AUSGEWÄHLTER TEXT =>
>>>

Bevor man sich der juristischen Betrachtung von Domainnamen zuwendet, ist es zwingend erforderlich, sich einen Überblick über die technischen Grundlagen zu verschaffen. Denn ohne beispielsweise die Kenntnis des Unterschieds zwischen einer Top- und einer Second-Level-Domain wird man keine vernünftige rechtliche Wertung vornehmen können.
Eine Domain ist sozusagen die Anschrift einer Internetseite, so führt beispielsweise die Eingabe von http://www.ra-rohrlich.de zum Internetauftritt des Autors. Die einzelnen Bestandteile einer Domain sind die folgenden:
- "http" = kurz für hypertext transfer protocol (Technik zur Darstellung von Internetseiten auf Computern),
- "://" = Trennzeichen,
- "www" = Bezeichnung des Webservers und Kurzform für World Wide Web,
- "ra-rohrlich" = Domainname (sog. Second-Level-Domain),
- "de" = Domainendung (sog. Top-Level-Domain).
a) Domainrecht
Aus domainrechtlicher Sicht sind insbesondere die Top-Level- und die Second-Level-Domain interessant, da es hier die in der Praxis am häufigsten auftauchenden Problemstellungen gibt. In aller Regel geht es um Kennzeichenrechte, also um Streitigkeiten im Bereich des Namens- oder Markenrechts. Daher ist es ideal, wenn noch vor Durchführung der Registrierung eine Recherche in dieser Hinsicht durchgeführt wird, z.B. mittels Google & Co. oder auch in der Online-Datenbank des Deutschen Patent- und Markenamtes (DPMA).

<<<

QUELLENAUSZUG =>
>>>

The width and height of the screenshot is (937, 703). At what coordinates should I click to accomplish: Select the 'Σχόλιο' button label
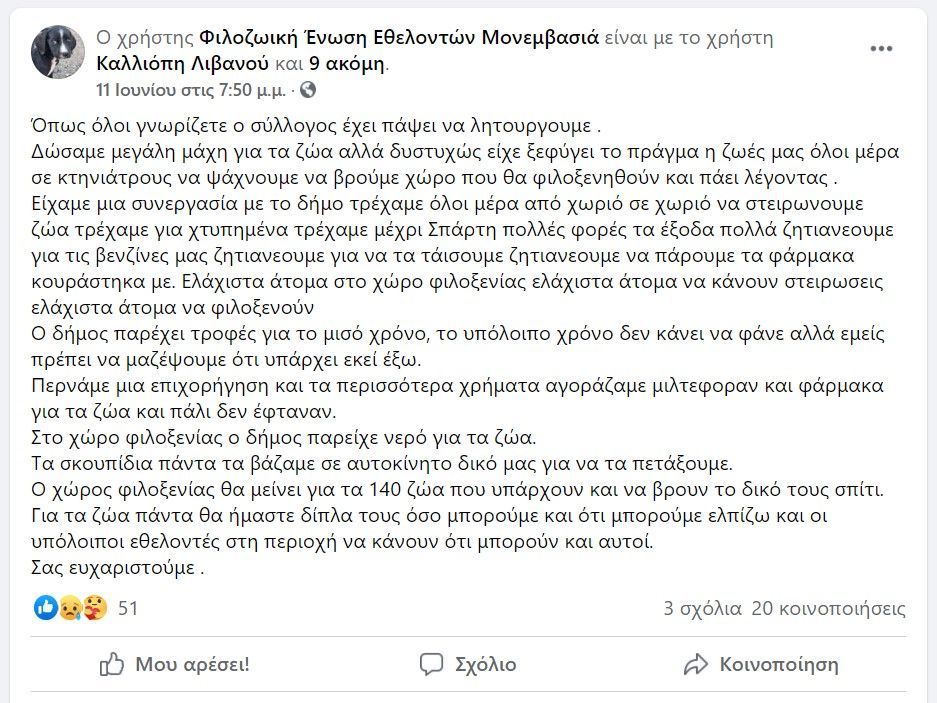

<<<

AUFGABEN =>
1. Wiederhole aus dem Text über Domainnamen wortgetreu die Passage von „a) Domainrecht“ bis einschließlich „und Markenamtes (DPMA).“.
2. Setze den Text über Domainnamen nach seinem letzten Satz fort.
Das Material hat mit dem Text über Domainnamen nichts zu tun.

DIE ANTWORTEN =>
1.
a) Domainrecht
Aus domainrechtlicher Sicht sind insbesondere die Top-Level- und die Second-Level-Domain interessant, da es hier die in der Praxis am häufigsten auftauchenden Problemstellungen gibt. In aller Regel geht es um Kennzeichenrechte, also um Streitigkeiten im Bereich des Namens- oder Markenrechts. Daher ist es ideal, wenn noch vor Durchführung der Registrierung eine Recherche in dieser Hinsicht durchgeführt wird, z.B. mittels Google & Co. oder auch in der Online-Datenbank des Deutschen Patent- und Markenamtes (DPMA).

2.
Im Domainrecht gilt, ähnlich wie im Markenrecht, der Prioritätsgrundsatz ("first come, first served"). Von diesem Grundsatz wird im Einzelfall eine Ausnahme gemacht, wenn derjenige, der den zeitlich ersten Antrag auf Registrierung einer Domain gestellt hat, sich einer vergleichsweise übermächtigen Rechtsposition gegenübersieht. So war es beispielsweise im shell.de -Fall, der letztendlich vom BGH entschieden wurde (Urt. v. 22.11.2001 – I ZR 138/99, NJW 2002, 2031). Obgleich die Privatperson namens Shell bei der Registrierung der Domain schneller als der gleichnamige Mineralölkonzern war, wurden letzterem die Nutzungsrechte an www.shell.de zugesprochen. Die Entscheidung wurde damit begründet, dass zwar am Prioritätsgrundsatz festzuhalten sei, es allerdings Ausnahmen geben müsse. Eine solche sei in diesem Fall gegeben, in dem ein weltweit bekannter Konzern mit den entsprechenden Namens- und Markenrechten einer unbekannten Privatperson gegenüberstehe und der Verkehr eben dieses Unternehmen zu finden erwartet. Der kennzeichenrechtliche Schutz aus §§ 5, 15 MarkenG gehe in seinem Anwendungsbereich grundsätzlich dem Namensschutz aus § 12 BGB vor, so der BGH.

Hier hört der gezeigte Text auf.